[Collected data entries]
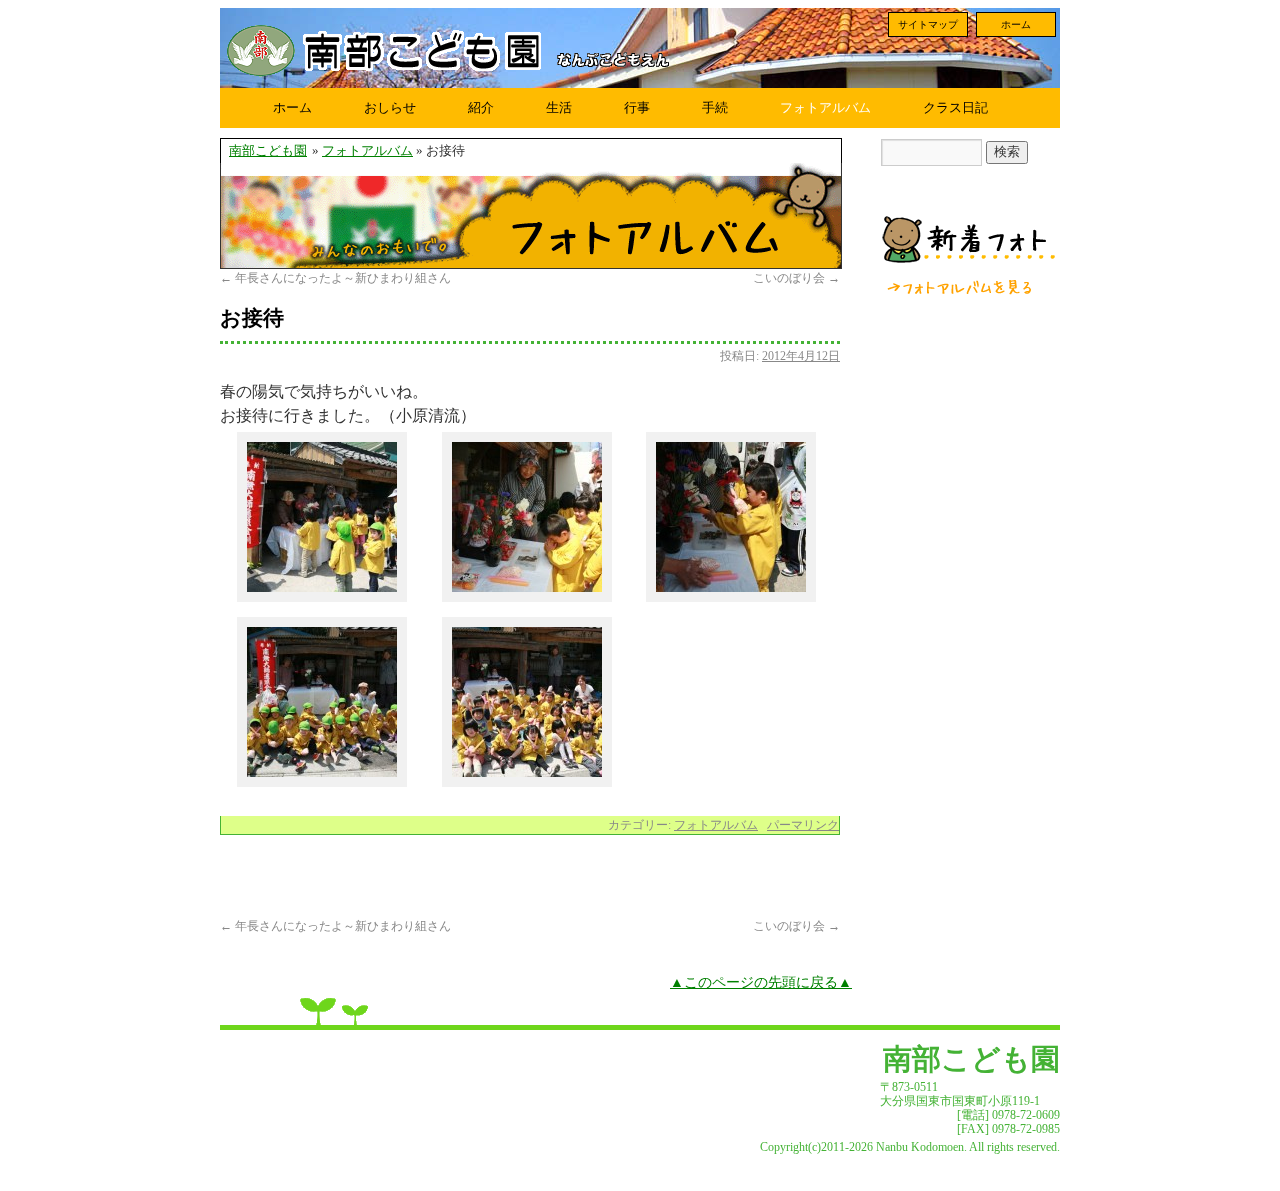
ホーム (1016, 24)
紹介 (481, 107)
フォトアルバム (825, 107)
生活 (559, 107)
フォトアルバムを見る (961, 287)
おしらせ (390, 107)
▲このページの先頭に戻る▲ (761, 982)
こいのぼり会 (796, 278)
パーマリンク (803, 825)
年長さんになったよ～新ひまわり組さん (335, 278)
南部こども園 (268, 151)
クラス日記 (955, 107)
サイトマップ (928, 24)
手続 (715, 107)
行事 (637, 107)
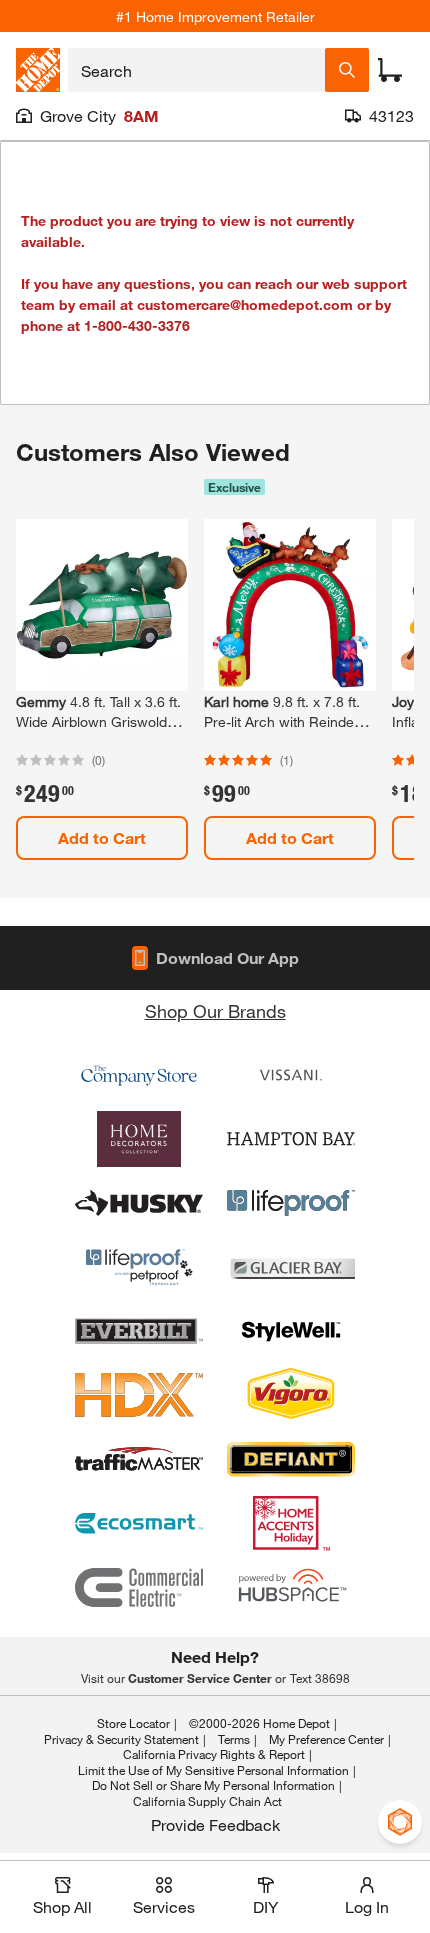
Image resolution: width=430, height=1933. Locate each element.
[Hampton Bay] (291, 1139)
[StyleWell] (291, 1331)
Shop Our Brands (215, 1011)
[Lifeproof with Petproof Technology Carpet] (139, 1267)
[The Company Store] (139, 1075)
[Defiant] (291, 1459)
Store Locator (133, 1723)
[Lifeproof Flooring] (291, 1203)
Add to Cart (102, 837)
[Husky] (139, 1203)
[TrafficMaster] (139, 1459)
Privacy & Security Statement (121, 1739)
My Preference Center (326, 1739)
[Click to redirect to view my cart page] (390, 70)
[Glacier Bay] (291, 1267)
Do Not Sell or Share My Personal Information (213, 1785)
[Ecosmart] (139, 1523)
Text (320, 1678)
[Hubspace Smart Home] (291, 1587)
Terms (234, 1739)
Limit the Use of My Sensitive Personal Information (213, 1770)
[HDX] (139, 1395)
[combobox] (196, 70)
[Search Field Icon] (347, 70)
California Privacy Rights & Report (214, 1754)
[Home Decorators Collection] (139, 1139)
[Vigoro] (291, 1395)
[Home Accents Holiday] (291, 1523)
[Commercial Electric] (139, 1587)
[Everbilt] (139, 1331)
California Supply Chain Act (207, 1801)
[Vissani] (291, 1075)
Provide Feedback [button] (215, 1824)
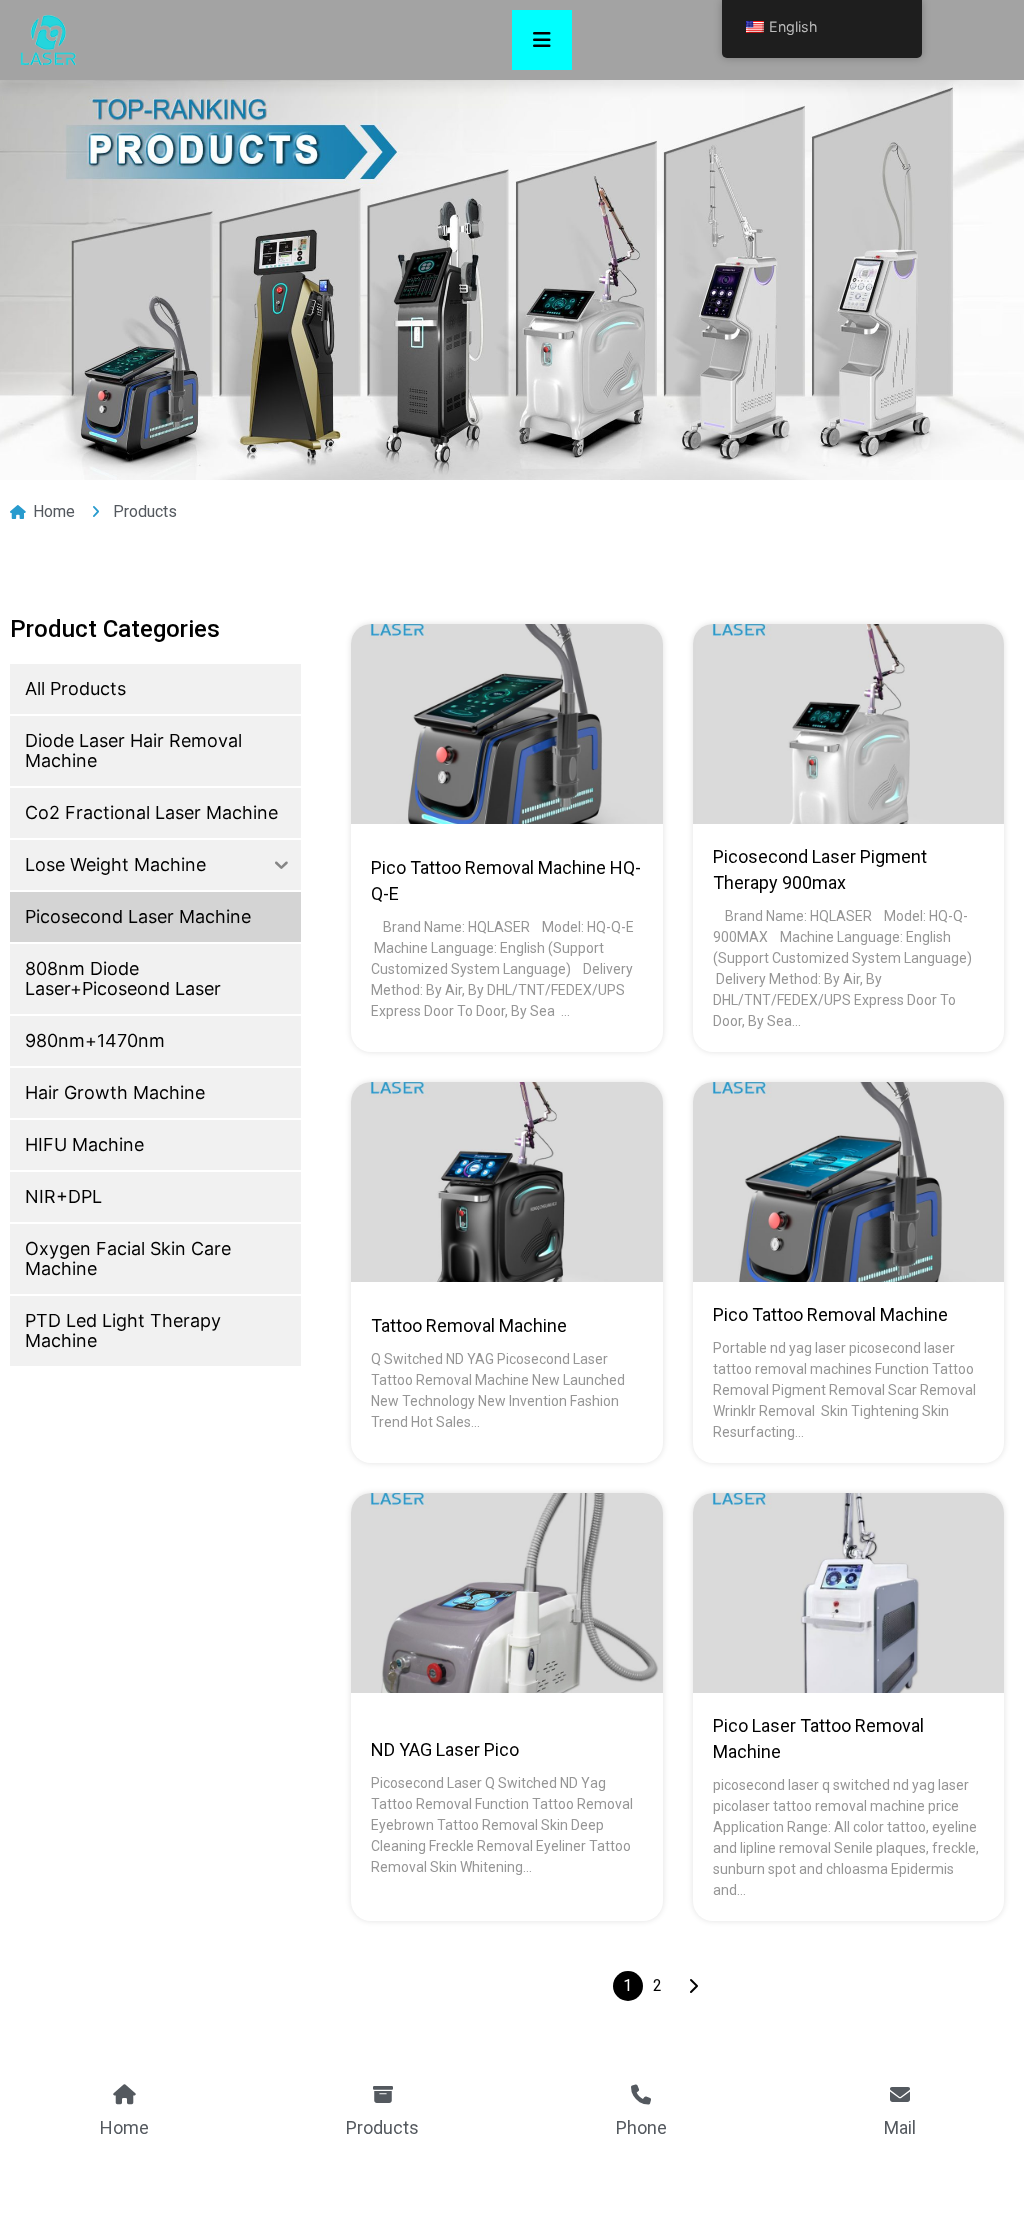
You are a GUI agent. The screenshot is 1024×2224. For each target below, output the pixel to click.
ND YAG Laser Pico (445, 1749)
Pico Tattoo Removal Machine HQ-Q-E (506, 880)
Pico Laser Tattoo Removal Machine (818, 1738)
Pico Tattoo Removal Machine (830, 1314)
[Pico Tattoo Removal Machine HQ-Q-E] (506, 724)
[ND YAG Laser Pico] (506, 1593)
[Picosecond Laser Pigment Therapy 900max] (848, 724)
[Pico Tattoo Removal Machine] (848, 1182)
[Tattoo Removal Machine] (506, 1182)
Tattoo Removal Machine (469, 1325)
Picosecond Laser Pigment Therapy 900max (820, 869)
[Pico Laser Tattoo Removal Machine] (848, 1593)
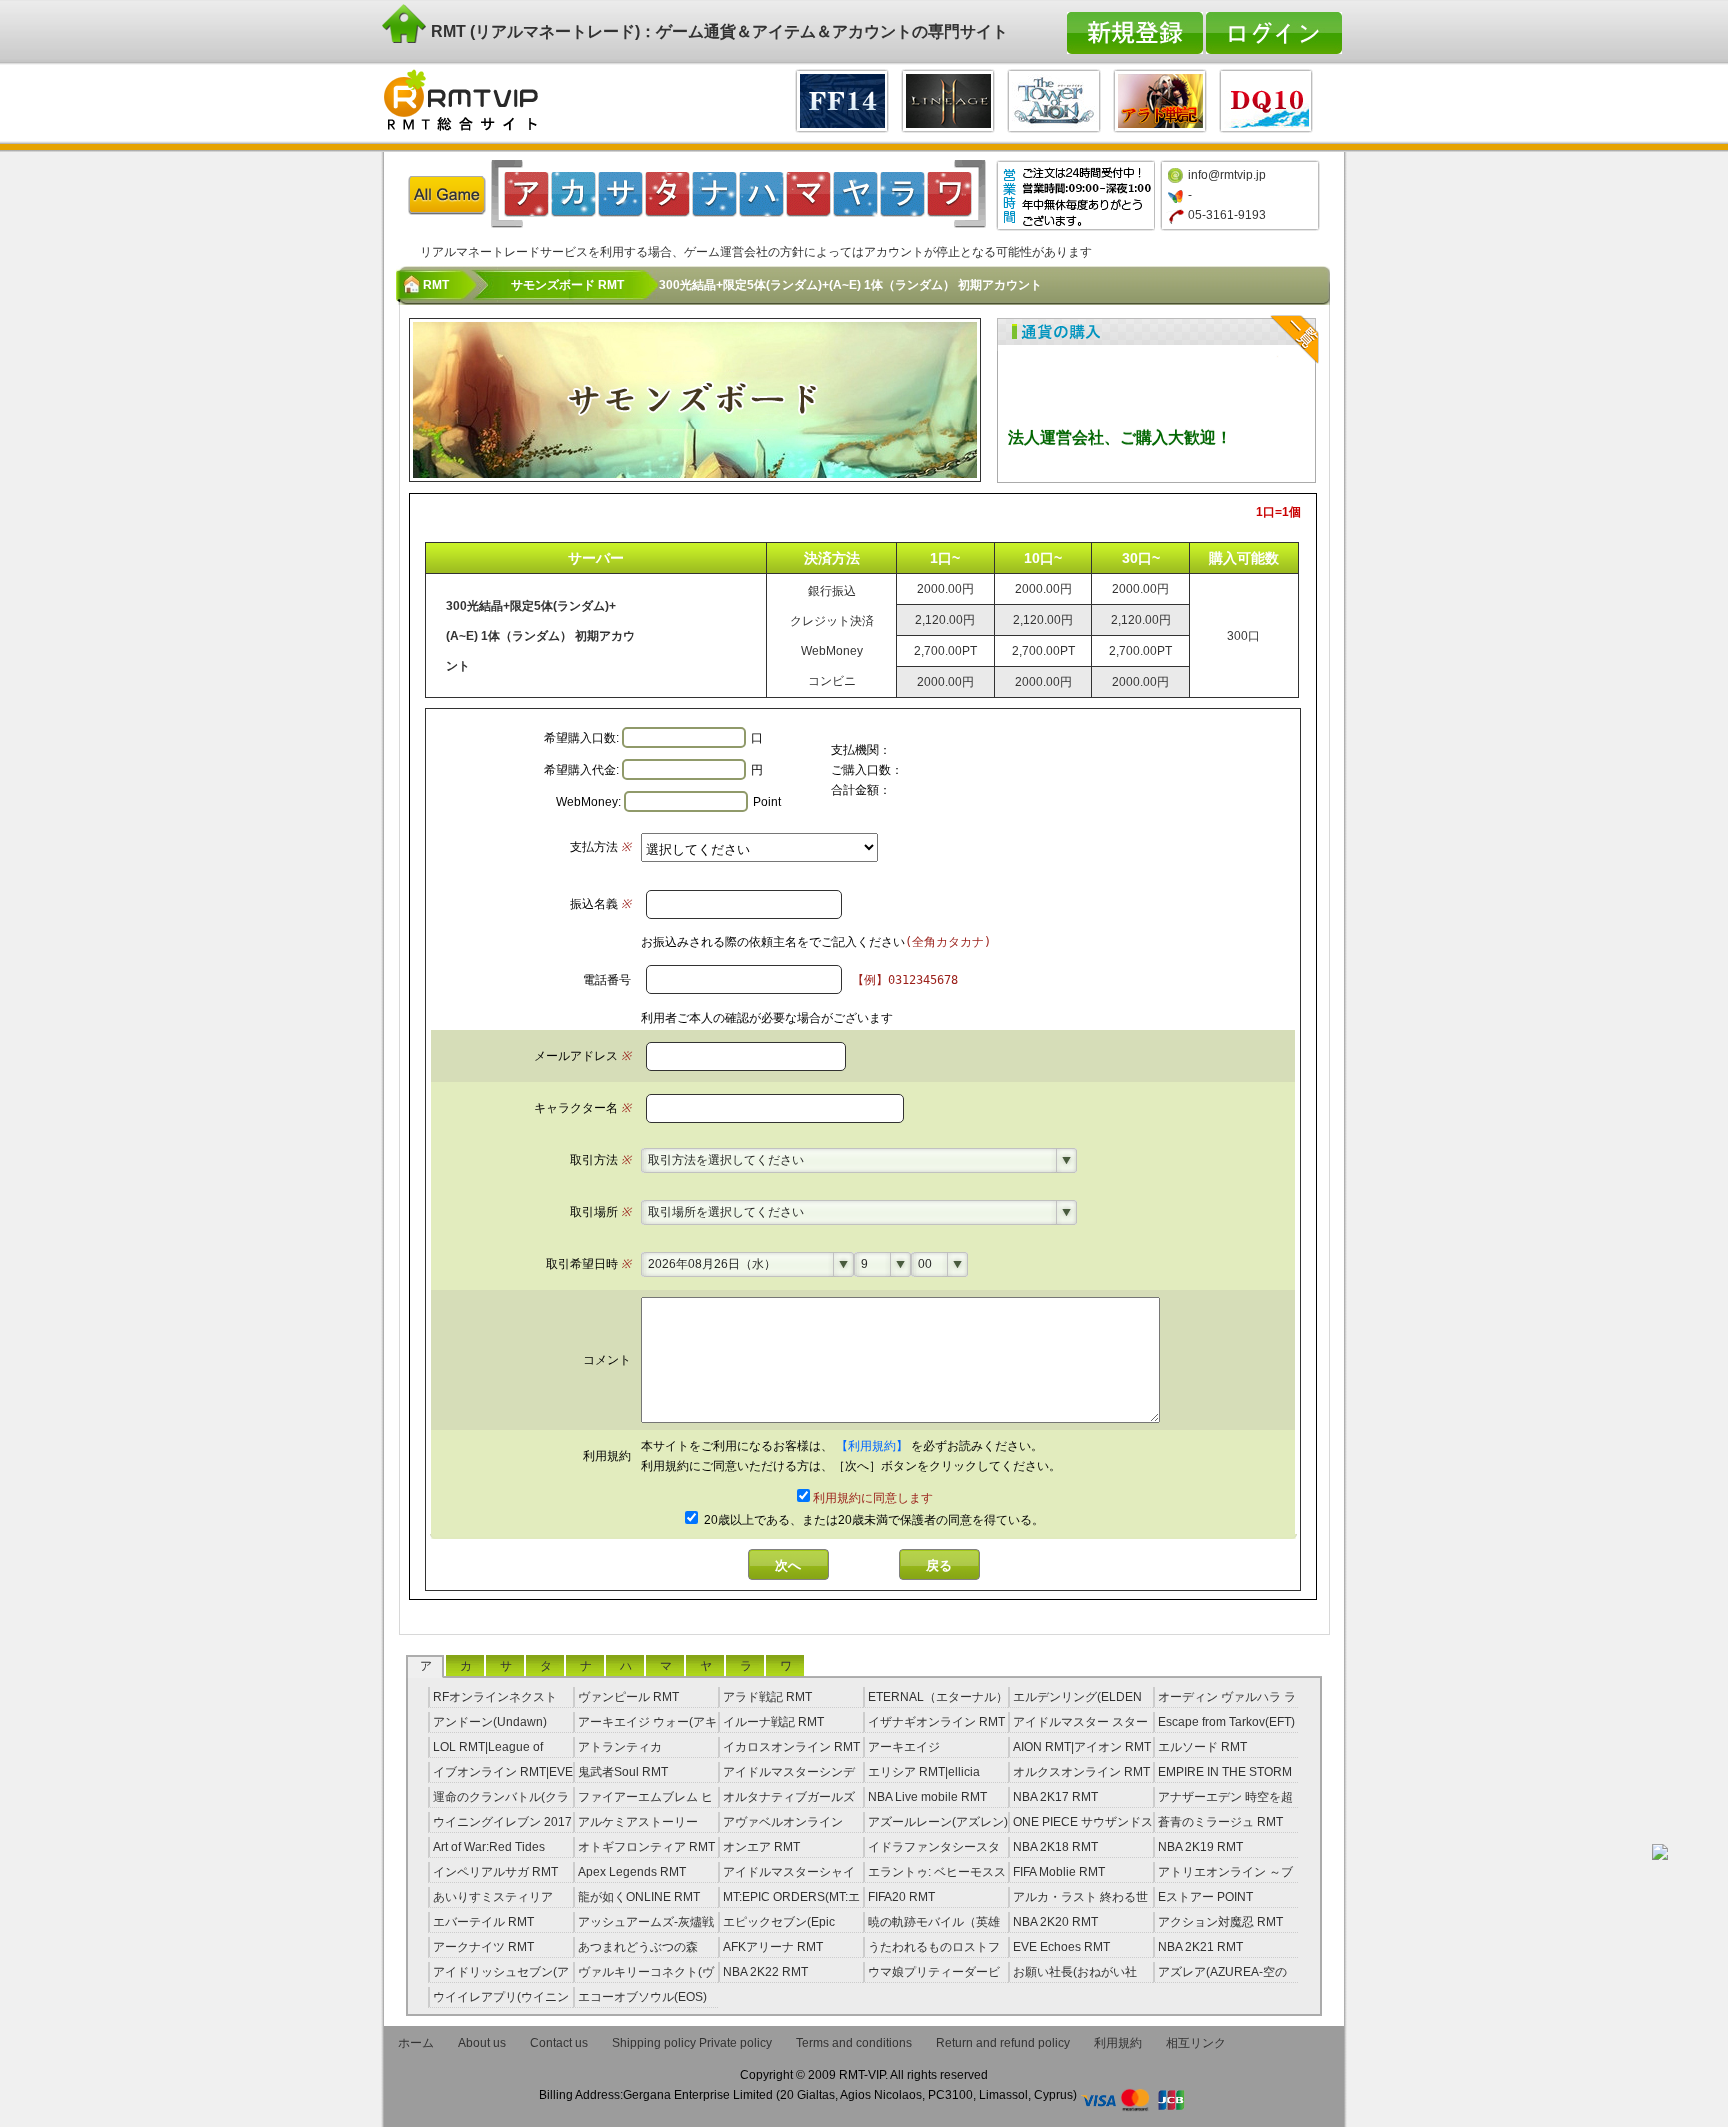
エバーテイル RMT (483, 1922)
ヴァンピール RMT (628, 1697)
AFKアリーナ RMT (773, 1947)
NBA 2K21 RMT (1200, 1947)
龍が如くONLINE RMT (639, 1897)
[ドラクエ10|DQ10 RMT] (1266, 98)
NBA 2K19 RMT (1200, 1847)
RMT (436, 285)
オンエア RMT (761, 1847)
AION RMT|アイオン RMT (1082, 1747)
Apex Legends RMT (632, 1872)
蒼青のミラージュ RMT (1220, 1822)
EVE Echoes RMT (1061, 1947)
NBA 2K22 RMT (765, 1972)
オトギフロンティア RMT (646, 1847)
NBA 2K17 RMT (1055, 1797)
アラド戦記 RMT (767, 1697)
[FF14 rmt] (842, 98)
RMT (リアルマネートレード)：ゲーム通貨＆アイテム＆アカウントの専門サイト (717, 31)
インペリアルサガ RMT (495, 1872)
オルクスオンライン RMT (1081, 1772)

● **Work to complete**
From the first line above to the last, reproduce the records exactly but without the pictures.

● **Result of this task**
ホーム (1016, 24)
紹介 (481, 107)
フォトアルバム (825, 107)
生活 (559, 107)
フォトアルバムを見る (961, 287)
おしらせ (390, 107)
▲このページの先頭に戻る▲ (761, 982)
こいのぼり会 (796, 278)
パーマリンク (803, 825)
年長さんになったよ～新ひまわり組さん (335, 278)
南部こども園 (268, 151)
クラス日記 (955, 107)
サイトマップ (928, 24)
手続 (715, 107)
行事 (637, 107)
Image resolution: width=430, height=1933. Locate each element.
[Hampton Bay] (291, 1139)
[StyleWell] (291, 1331)
Shop Our Brands (215, 1011)
[Lifeproof with Petproof Technology Carpet] (139, 1267)
[The Company Store] (139, 1075)
[Defiant] (291, 1459)
Store Locator (133, 1723)
[Lifeproof Flooring] (291, 1203)
Add to Cart (102, 837)
[Husky] (139, 1203)
[TrafficMaster] (139, 1459)
Privacy & Security Statement (121, 1739)
My Preference Center (326, 1739)
[Click to redirect to view my cart page] (390, 70)
[Glacier Bay] (291, 1267)
Do Not Sell or Share My Personal Information (213, 1785)
[Ecosmart] (139, 1523)
Text (320, 1678)
[Hubspace Smart Home] (291, 1587)
Terms (234, 1739)
Limit the Use of My Sensitive Personal Information (213, 1770)
[HDX] (139, 1395)
[combobox] (196, 70)
[Search Field Icon] (347, 70)
California Privacy Rights & Report (214, 1754)
[Home Decorators Collection] (139, 1139)
[Vigoro] (291, 1395)
[Home Accents Holiday] (291, 1523)
[Commercial Electric] (139, 1587)
[Everbilt] (139, 1331)
California Supply Chain Act (207, 1801)
[Vissani] (291, 1075)
Provide Feedback [button] (215, 1824)
You are a GUI agent. The screenshot is 1024×2224. For each target below, output the pixel to click.
ND YAG Laser Pico (445, 1749)
Pico Tattoo Removal Machine HQ-Q-E (506, 880)
Pico Laser Tattoo Removal Machine (818, 1738)
Pico Tattoo Removal Machine (830, 1314)
[Pico Tattoo Removal Machine HQ-Q-E] (506, 724)
[ND YAG Laser Pico] (506, 1593)
[Picosecond Laser Pigment Therapy 900max] (848, 724)
[Pico Tattoo Removal Machine] (848, 1182)
[Tattoo Removal Machine] (506, 1182)
Tattoo Removal Machine (469, 1325)
Picosecond Laser Pigment Therapy 900max (820, 869)
[Pico Laser Tattoo Removal Machine] (848, 1593)
エバーテイル RMT (483, 1922)
ヴァンピール RMT (628, 1697)
AFKアリーナ RMT (773, 1947)
NBA 2K21 RMT (1200, 1947)
龍が如くONLINE RMT (639, 1897)
[ドラクエ10|DQ10 RMT] (1266, 98)
NBA 2K19 RMT (1200, 1847)
RMT (436, 285)
オンエア RMT (761, 1847)
AION RMT|アイオン RMT (1082, 1747)
Apex Legends RMT (632, 1872)
蒼青のミラージュ RMT (1220, 1822)
EVE Echoes RMT (1061, 1947)
NBA 2K22 RMT (765, 1972)
オトギフロンティア RMT (646, 1847)
NBA 2K17 RMT (1055, 1797)
アラド戦記 RMT (767, 1697)
[FF14 rmt] (842, 98)
RMT (リアルマネートレード)：ゲーム通貨＆アイテム＆アカウントの専門サイト (717, 31)
インペリアルサガ RMT (495, 1872)
オルクスオンライン RMT (1081, 1772)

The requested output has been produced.